Schwarzes Wochenende für den KEV

Schwarzes Wochenende für den KEVSchwarzes Wochenende für den KEV
Lesedauer: ca. 1 Minute

Ein schwarzes Wochenende erlebte das DNL-Team des Krefelder EV, das gegen den EV Landshut mit 5:6 (1:2, 3:3, 1:1) und 2:3 (0:1, 1:2, 1:0) das Nachsehen hatte. Schon vor dem ersten Bully am Samstag waren Sorgenfalten auf der Krefelder Bank aufgekommen. Das Trainergespann Ralf Hoja und Uwe Schaub musste auf insgesamt sieben Spieler wegen Verletzung bzw.
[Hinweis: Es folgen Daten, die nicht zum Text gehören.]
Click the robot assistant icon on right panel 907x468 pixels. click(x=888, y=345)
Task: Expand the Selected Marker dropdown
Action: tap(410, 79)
Grippe verzichten. Am schlimmsten traf es die Defensiv-Abteilung, in der alleine vier etatmäßige Abwehrspieler fehlten. Gerade die Schwächung in der Abwehr machte sich in beiden Spielen gegen die Gäste aus Bayern bemerkbar. „Wir mussten hier auch unsere jungen Spieler bringen. Denen kann ich allerdings keinen Vorwurf machen“, sagte Hoja nach der Partie. Das Spielverhalten der Krefelder Spieler wirkte einfach zu undiszipliniert, was auch manche Strafe nach sich zog. Die daraus resultierende Überzahl-Situation wusste Landshut dann bestens zu nutzen, um zum Torerfolg zu kommen. Auch im Sturm lief es nicht so, wie es sich die Krefelder Trainer vorgestellt hatten. Statt über einfache Spielzüge den Schuss auf das Tor zu versuchen, wollten die KEV-Spieler den Puck quasi ins Tor tragen. Allerdings kam im zweiten Spiel auch viel Pech hinzu. Zum einen gab Schiedsrichter Marc Müller einen Treffer nicht wegen Torverschiebens, zum anderen rettete mehrmals der Pfosten den Landshuter Torhüter.